Soll ein Chinese ein Denkmal für den schwarzen Bürgerrechtler Martin Luther King entwerfen? Diese Frage erhitzt die Gemüter in Washington. Bisweilen werden recht abwegige Argumente in die Debatte geworfen.

Von Gregor Peter Schmitz | 03.10.2007
    Wenige Dinge sind in Washington heiliger als die "National Mall", die prachtvolle Schneise quer durchs Zentrum der Hauptstadt, auf der die Republik sich selbst und ihre Helden feiert. Wer hier mit einem Monument geehrt werden soll, ist eine hochpolitische Entscheidung. Präsidenten sind das in der Regel wie Washington, Jefferson oder Lincoln. Alles alte weiße Männer - und genau zwischen die soll nun das Gedenken an einen schwarzen Mann treten: an Martin Luther King.
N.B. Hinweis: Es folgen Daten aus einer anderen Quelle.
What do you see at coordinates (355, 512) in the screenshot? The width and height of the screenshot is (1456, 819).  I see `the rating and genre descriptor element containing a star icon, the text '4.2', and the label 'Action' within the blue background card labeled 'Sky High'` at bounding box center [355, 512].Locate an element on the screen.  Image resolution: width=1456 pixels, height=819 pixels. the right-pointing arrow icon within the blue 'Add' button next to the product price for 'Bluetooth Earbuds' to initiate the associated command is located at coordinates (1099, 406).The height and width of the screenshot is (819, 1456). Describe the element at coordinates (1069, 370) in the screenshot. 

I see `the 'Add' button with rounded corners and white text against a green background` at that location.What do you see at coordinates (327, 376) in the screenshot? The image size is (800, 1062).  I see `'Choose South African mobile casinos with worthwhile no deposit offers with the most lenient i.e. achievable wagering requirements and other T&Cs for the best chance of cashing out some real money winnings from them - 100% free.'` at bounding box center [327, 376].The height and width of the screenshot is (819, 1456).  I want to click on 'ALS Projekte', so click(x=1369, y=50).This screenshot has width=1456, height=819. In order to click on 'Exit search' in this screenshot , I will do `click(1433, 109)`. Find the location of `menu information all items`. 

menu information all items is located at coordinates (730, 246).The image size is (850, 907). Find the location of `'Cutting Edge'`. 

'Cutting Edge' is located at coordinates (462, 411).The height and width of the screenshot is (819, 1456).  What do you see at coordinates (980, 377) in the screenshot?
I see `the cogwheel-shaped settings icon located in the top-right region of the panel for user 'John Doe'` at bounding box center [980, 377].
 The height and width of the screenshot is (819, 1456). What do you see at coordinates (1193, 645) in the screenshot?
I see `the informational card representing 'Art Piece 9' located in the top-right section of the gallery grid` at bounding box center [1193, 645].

    Seit mehr als zehn Jahren ist das beschlossen, mittlerweile hat man sich wenigstens auf die Form geeinigt. Zwischen Jefferson- und Lincoln-Memorial sollen die Besucher der "Mall" künftig durch einen kleinen Park mit Inschriften aus Kings berühmtesten Reden schreiten. Am Ende des Parks stoßen sie dann laut Bauplan auf eine 28 Fuß hohe Statue des Bürgerrechtlers selbst. 100 Millionen Dollar wird der Komplex kosten, 82 davon sind schon beisammen. Erst vorige Woche fand in New York ein Konzert zum Spendensammeln statt, bei dem unter anderem Quincy Jones, Stevie Wonder und Aretha Franklin auftraten.

    Doch jetzt gibt es Streit um das geplante Monument, genauer um dessen Gestalter. Denn der Bildhauer der King-Statue heißt Lei Yixian und kommt aus China. Das hat eine gewisse Tradition auf der "Mall". Auch das mittlerweile hoch gelobte Denkmal für die Gefallenen des Vietnam-Krieges wurde von einer jungen Architekturstudentin mit asiatischen Vorfahren entworfen.

    Aber diese Personalie schlägt hohe Wellen, vielleicht weil die posthume Ehrung für King natürlich als Zeichen gedeutet wird, dass die schwarze Minderheit endlich im Olymp des weißen Amerikas angekommen ist, auch wenn die Statistiken zur wirtschaftlichen und sozialen Integration leider eine andere Sprache sprechen. Cheryl Fine, Professor an der Cornell University, sieht das so: Zum ersten Mal wird ein Platz im Herzen der Nation für einen schwarzen Mann freigeräumt. Klar, dass man sich dann Gedanken darum macht, wer das Monument gestalten darf.

    Im Klartext, welche Hautfarbe der Künstler hat. Dass auf der Martin-Luther-King-Statue quasi "Made in China" prangen wird, stößt vielen Mitgliedern der schwarzen US-Gemeinschaft übel auf. Ed Wright, ein schwarzer Bildhauer aus Denver, hat voriges Jahr Lei Yixian zwar noch mit ausgesucht. Aber nachdem er ihn ein paar Mal in seinem Atelier in China besucht hat, macht er sich große Sorgen. Laut Wright weiß der Chinese einfach nicht, wie schwarze Menschen sich bewegen, wie sie stehen, wie sie ihre Schultern halten. Und er mäkelt nun öffentlich an den ersten Entwürfen der Statue herum: Dr. Kings Kopf ist ihm zu weit zurückgelehnt, seine Kleidung nicht gut getroffen, seine Augen liegen zu tief in den Höhlen, sein Mund ist eingesunken.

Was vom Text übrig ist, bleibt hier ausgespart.